In the debate over ObamaCare, we heard statistics about the large percentage of medical costs that occur during the final year of life. The subject is difficult to address, not only because it raises the issue of rationing controlled by strangers, but also because we don't always know that it's the last year of life until death arrives to make the calendar plain. And yet sometimes we know perfectly well, don't we? There are medical conditions in which we're rarely wrong when we guess that the end is near. Even then, though, there's the fear of giving up too soon. So people opt for full-bore "curative" care past the point of diminishing returns. They miss out on palliative care that could have afforded them a better death at home. They run up enormous bills in the process. One insurance company conducted an experiment to see whether, in these cases, they could help both themselves and patients by approaching the likely end in a different way. The company asked the obvious question: Why should curative and palliative care be mutually exclusive?
Aetna . . . knew that only a small percentage of the terminally ill ever halted efforts at curative treatment and enrolled in hospice, and that, when they did, it was usually not until the very end. So Aetna decided to let a group of policyholders with a life expectancy of less than a year receive hospice services without forgoing other treatments. A [cancer patient] could continue to try chemotherapy and radiation, and go to the hospital when she wished—but also have a hospice team at home focussing on what she needed for the best possible life now and for that morning when she might wake up unable to breathe. A two-year study of this “concurrent care” program found that enrolled patients were much more likely to use hospice: the figure leaped from twenty-six per cent to seventy per cent.

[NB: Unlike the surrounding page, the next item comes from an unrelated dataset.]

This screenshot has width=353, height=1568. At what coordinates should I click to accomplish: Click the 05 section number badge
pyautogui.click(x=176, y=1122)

That was no surprise, since they weren’t forced to give up anything. The surprising result was that they did give up things. They visited the emergency room almost half as often as the control patients did. Their use of hospitals and I.C.U.s dropped by more than two-thirds. Over-all costs fell by almost a quarter.A strange bifurcation has opened up in the medical care we've grown accustomed to in recent decades. Their medical training, the iron discipline of legal liability, and our cultural aversion to acknowledging death hamper today's doctors in guiding patients to the best possible death. In contrast, hospice workers often show remarkable skill at it. How did we decide that doctors and hospice workers should never work together? Why should doctors think of hospice care as "giving up"? When did so many doctors stop thinking of a major part of their function as advising when continued treatment is doing more harm than good?

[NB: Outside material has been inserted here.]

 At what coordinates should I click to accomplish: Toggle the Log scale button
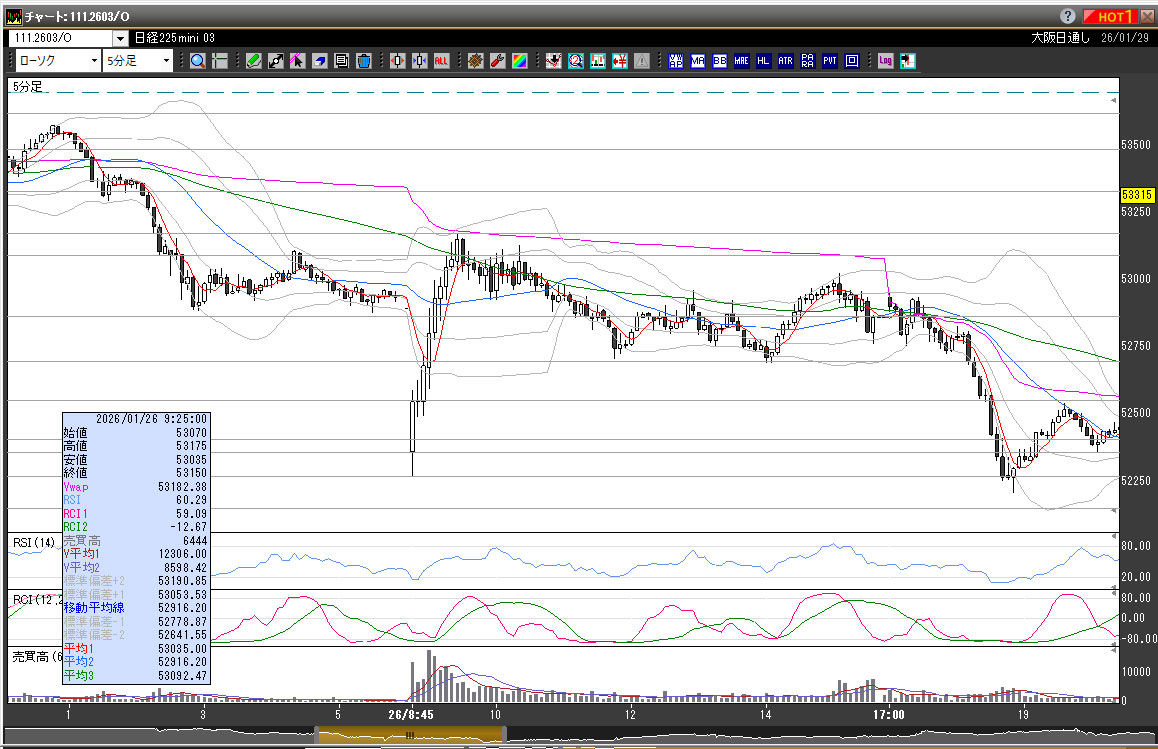coord(885,61)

Unless you've been awfully lucky, you know the problem I'm talking about. The patient and his family don't fully understand what can be cured and what probably can't, or what later terminal symptoms are likely to replace the current ones if the present crisis is survived. Possibly they're in outright denial. The doctor has neither the time nor the inclination to get into messy, emotional discussions with frightened, grieving laymen, or to risk being second-guessed when the end approaches. In the hectic atmosphere, it's hard to remember what the patient is being asked to endure, and for what purpose. A movie scene that struck home to me was in "Critical Care," an extremely dark comedy about hospitals. An elderly patient is being kept alive by horrendous means. When the doctor hears the floor nurse's summary of the treatments that were inflicted during the previous shift, he asks, "Where should I send the bill? To Blue Cross, or Amnesty International?"
Whether delivered in a special ward or, even better, at home, hospice care is a godsend. There probably are people who have had a bad experience with it, but I've never met one. It's a godsend even if it's delayed for no good reason until a few days or weeks before death. For many people, it would have been incomparably more valuable months earlier. The New Yorker article includes some fine descriptions of what hospice care is good at: giving the patient and family a variety of tools to deal with emergencies at home, in order to avoid a trip to the ER that, at best, will result in a brief spate of torture and, at worst, will lead to a mechanized death among strangers, intrusive procedures, and frantic ugliness. Unlike most doctors, hospice workers are a phone call away. After each visit, they will leave behind not only morphine to deal with breakthrough pain but other medications and equipment to deal with emergencies like shortness of breath. They will focus on preserving mental alertness, mobility, comfort, dignity, and peace in the last weeks, days, and hours before death. I recommend the full New Yorker article for its interviews with patients who tried it both ways, and for its insights into how difficult it is to advise the dying. So much depends on our willingness to face facts, talk to each other, and make clear choices.